Captain Herschel thought for a moment. Then he seized the megaphone. "Thirteen-ten!" he shouted. "Make

ready!"

It took interminable minutes for the Bouvet to get to the position the captain had selected. In the emplacements the gunners were once more training their eyes on the sights. The crews had stepped aside.

The blue-gray battle monster was now nearing the zenith of her course. She was showing full broadside. It was one fifty-seven o'clock.

"Fire!" rang the terse command from Captain Herschel's megaphone.

Four shafts of flame issued from behind the parapet and four shells sped toward the Bouvet with the shrieks of demons. One of them raised a huge waterspout near the stern of the vessel

then a red sheaf of sparks leaped up and disappeared almost instantly as the particles of steel cooled. The next instant a tremendous column of smoke, steam, and water rose from the body of the ship. A second later she showed a heavy list.

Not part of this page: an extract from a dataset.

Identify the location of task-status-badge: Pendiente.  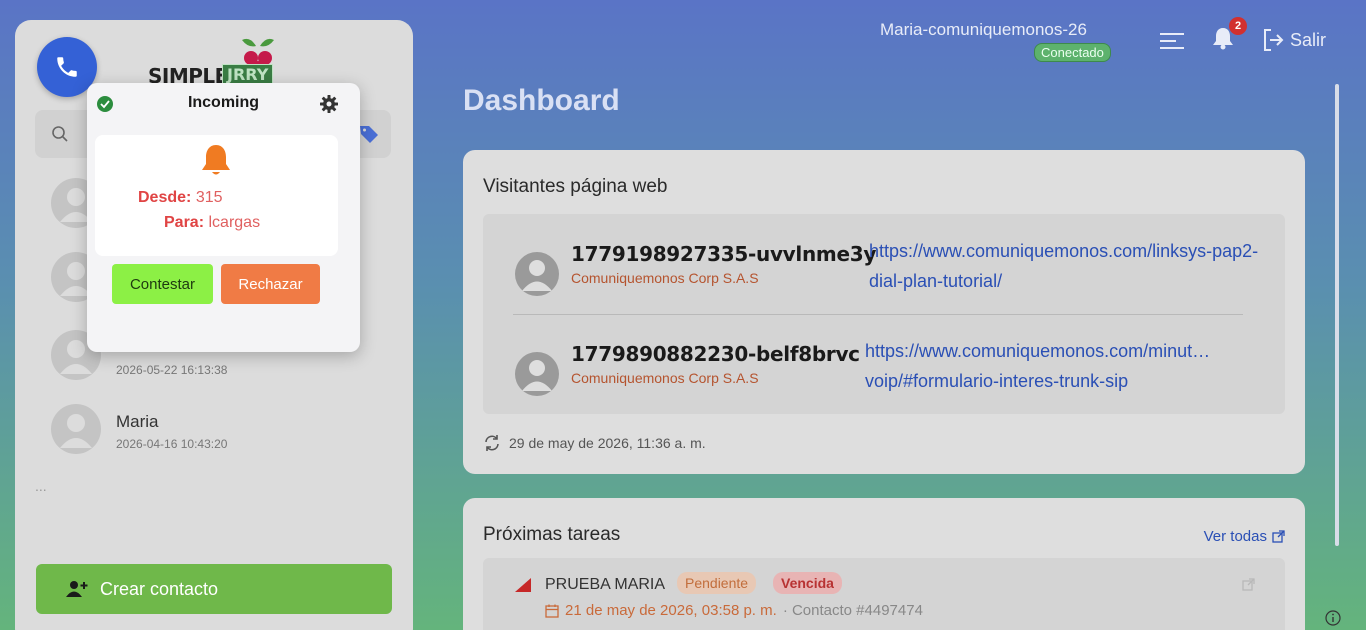
(717, 583).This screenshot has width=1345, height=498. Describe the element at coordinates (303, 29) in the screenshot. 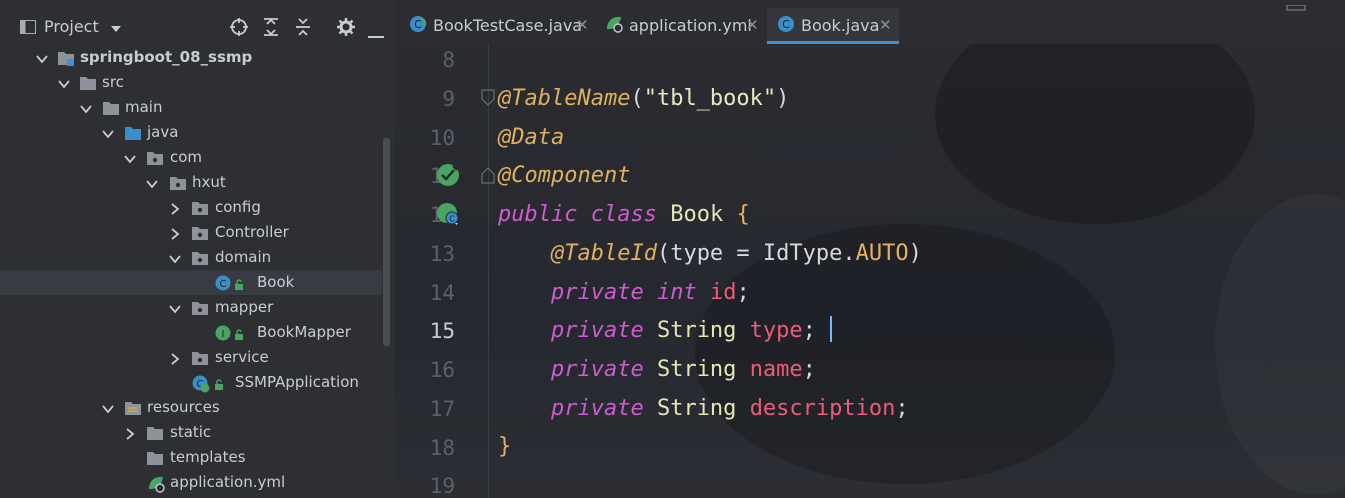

More shells were being rammed into the guns of Fort Anadolu Hamidieh. The Bouvet was no longer moving. She was beginning to settle by the bow.

Four more shells sped toward her from Fort Hamidieh. Another hit. A little more wallowing, then a lurch to the side and the Bouvet disappeared under the surface of the strait at exactly two o'clock by my watch.

There was a lull as men everywhere jumped upon parapets and traverses to see the first of the day's victims go down. And then a mighty chorus of hurrahs sped over the waters of the Dardanelles and reverberated in the hills.